- _Instructions to follow_:
Report each line of the entries below that includes "beside".

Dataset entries
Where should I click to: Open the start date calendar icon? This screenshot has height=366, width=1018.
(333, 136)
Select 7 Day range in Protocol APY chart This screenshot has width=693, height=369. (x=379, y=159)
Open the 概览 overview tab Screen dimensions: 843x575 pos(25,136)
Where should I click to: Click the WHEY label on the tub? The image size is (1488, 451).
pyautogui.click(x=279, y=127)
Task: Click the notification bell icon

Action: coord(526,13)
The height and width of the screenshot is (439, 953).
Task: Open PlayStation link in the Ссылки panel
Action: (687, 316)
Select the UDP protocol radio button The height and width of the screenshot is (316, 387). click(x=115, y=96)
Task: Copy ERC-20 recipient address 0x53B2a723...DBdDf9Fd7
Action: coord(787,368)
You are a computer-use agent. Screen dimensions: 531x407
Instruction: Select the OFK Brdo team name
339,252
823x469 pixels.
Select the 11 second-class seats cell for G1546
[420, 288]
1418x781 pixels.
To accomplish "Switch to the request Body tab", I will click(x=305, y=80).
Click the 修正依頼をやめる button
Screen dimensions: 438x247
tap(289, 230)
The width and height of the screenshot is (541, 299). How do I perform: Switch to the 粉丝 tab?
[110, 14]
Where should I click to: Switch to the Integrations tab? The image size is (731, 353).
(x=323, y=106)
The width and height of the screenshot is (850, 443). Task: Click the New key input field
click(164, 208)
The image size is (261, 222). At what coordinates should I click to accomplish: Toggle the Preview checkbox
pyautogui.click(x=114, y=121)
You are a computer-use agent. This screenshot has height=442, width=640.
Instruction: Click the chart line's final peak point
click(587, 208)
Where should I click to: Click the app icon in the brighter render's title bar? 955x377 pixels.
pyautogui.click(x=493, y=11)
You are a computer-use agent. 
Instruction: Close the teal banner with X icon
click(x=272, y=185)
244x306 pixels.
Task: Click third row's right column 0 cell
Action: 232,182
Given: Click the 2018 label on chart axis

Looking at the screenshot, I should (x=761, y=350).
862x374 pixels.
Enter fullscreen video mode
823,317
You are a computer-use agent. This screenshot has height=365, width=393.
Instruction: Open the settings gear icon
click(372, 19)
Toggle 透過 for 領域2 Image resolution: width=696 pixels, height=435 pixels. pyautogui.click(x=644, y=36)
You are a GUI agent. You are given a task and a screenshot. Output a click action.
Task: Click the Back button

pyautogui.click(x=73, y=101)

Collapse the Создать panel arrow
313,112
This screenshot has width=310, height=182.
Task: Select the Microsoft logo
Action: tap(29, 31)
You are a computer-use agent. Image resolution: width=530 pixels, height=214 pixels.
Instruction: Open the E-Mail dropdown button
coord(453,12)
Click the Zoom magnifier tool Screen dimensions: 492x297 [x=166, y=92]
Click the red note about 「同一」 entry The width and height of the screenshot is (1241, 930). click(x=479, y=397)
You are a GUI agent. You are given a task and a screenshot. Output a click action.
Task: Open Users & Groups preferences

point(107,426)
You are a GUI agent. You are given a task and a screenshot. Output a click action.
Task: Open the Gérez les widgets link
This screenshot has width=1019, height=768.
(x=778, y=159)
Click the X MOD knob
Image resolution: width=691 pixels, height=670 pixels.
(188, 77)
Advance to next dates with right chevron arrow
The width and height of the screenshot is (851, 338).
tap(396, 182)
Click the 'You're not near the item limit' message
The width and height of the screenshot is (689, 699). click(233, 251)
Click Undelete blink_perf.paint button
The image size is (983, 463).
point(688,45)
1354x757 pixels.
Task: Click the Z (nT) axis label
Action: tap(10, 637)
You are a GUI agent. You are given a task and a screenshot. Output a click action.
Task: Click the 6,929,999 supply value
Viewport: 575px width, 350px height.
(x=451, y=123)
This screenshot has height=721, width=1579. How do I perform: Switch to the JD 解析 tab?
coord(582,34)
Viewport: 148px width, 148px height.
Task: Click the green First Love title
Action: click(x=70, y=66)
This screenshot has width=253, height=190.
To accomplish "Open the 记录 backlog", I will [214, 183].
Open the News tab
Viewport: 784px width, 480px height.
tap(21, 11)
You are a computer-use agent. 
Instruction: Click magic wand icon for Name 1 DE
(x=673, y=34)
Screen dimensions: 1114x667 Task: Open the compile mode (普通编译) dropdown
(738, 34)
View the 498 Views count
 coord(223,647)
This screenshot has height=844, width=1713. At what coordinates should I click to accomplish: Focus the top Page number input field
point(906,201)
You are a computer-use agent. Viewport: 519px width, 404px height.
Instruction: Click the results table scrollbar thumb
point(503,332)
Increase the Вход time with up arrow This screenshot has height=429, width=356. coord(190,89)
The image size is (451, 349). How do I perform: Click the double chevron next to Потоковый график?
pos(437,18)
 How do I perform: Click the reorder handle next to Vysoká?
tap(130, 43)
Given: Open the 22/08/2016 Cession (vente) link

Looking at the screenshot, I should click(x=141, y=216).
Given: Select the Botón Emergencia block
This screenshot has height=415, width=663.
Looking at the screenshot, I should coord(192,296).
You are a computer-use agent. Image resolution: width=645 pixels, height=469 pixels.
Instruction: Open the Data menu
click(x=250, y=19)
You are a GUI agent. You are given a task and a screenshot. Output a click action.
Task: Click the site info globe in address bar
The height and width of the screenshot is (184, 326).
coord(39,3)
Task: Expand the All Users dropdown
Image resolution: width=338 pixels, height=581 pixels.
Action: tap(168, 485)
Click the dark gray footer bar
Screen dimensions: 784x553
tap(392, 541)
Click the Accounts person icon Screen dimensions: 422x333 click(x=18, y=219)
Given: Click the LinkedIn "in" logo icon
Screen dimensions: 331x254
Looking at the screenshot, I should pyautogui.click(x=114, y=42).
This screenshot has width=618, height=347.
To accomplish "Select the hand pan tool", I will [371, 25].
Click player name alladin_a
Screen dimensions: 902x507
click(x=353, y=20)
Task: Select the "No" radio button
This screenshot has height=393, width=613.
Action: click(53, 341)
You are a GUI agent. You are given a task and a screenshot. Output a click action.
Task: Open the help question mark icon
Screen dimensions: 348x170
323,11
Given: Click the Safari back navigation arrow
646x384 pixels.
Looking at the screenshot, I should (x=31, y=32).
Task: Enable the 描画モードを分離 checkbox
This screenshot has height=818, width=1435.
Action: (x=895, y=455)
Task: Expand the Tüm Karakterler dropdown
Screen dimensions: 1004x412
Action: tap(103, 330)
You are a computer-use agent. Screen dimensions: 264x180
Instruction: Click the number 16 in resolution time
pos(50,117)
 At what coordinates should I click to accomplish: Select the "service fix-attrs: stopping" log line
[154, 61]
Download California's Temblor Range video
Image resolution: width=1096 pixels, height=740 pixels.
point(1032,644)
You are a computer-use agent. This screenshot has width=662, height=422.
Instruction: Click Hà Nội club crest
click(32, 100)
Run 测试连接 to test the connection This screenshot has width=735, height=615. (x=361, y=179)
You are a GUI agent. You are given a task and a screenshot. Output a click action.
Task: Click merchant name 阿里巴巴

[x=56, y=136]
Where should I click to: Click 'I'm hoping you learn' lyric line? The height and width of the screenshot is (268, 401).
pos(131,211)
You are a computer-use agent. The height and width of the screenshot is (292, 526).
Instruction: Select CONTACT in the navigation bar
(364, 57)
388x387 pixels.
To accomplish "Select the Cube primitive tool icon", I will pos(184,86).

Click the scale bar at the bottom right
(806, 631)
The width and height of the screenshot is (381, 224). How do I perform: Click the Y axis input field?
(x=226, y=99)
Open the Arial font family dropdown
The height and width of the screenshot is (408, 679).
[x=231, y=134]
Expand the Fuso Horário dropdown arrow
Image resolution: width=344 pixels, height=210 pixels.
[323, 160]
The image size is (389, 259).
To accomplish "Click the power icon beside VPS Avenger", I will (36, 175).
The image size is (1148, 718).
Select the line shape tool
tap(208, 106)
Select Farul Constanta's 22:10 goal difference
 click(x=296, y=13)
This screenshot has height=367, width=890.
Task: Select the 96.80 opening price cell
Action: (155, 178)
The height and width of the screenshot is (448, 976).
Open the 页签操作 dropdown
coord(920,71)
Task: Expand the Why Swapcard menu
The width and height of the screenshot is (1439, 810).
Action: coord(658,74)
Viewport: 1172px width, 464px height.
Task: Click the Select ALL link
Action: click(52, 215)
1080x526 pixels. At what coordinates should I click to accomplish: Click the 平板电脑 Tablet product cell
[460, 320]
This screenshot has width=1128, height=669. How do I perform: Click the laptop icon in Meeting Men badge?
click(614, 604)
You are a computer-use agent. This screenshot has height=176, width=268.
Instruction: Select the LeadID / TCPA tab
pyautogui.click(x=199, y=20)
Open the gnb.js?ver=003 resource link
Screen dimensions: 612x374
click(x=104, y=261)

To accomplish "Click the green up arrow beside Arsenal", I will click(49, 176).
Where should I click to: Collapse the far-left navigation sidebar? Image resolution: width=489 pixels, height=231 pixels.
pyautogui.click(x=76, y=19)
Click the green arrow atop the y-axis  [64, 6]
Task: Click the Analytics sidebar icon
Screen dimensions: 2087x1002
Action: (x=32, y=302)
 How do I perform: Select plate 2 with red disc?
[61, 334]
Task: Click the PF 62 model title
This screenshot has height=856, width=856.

- _Completed task_:
To accomplish "Click the power icon beside VPS Avenger", I will (36, 175).
To accomplish "Click the green up arrow beside Arsenal", I will click(49, 176).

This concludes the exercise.